== GIVEN TASK ==
Extract each line of the entries below that contains the word "This", and reproduce those lines in full.

== DATA SUPPLIED ==

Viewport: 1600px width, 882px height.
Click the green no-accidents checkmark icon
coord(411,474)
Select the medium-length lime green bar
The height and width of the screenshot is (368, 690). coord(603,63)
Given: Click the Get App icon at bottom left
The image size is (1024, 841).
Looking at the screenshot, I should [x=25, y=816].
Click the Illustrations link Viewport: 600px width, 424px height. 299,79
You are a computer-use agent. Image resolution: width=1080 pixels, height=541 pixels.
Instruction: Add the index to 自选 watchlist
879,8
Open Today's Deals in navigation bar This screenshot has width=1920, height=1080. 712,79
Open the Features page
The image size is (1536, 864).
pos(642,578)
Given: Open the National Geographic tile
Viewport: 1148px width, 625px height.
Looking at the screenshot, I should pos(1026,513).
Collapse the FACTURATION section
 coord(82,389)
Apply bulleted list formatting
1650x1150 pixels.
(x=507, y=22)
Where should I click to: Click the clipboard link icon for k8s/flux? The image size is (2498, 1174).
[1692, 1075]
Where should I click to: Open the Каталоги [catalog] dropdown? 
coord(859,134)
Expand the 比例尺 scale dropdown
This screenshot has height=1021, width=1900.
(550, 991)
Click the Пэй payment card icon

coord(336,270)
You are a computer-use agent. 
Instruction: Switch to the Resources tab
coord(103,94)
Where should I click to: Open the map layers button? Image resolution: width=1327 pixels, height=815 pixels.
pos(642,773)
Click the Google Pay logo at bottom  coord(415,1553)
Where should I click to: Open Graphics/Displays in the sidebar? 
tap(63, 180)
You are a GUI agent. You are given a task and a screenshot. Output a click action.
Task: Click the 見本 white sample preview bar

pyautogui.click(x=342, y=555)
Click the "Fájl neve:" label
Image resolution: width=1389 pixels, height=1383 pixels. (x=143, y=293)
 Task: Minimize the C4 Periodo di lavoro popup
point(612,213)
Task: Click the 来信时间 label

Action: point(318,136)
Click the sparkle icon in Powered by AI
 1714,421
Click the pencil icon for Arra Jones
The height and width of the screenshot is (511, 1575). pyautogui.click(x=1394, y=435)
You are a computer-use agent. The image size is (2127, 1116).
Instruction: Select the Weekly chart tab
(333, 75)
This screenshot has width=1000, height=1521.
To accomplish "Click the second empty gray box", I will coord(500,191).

== TASK RESPONSE ==
Open Today's Deals in navigation bar This screenshot has width=1920, height=1080. 712,79
This screenshot has height=1021, width=1900.
This screenshot has width=1000, height=1521.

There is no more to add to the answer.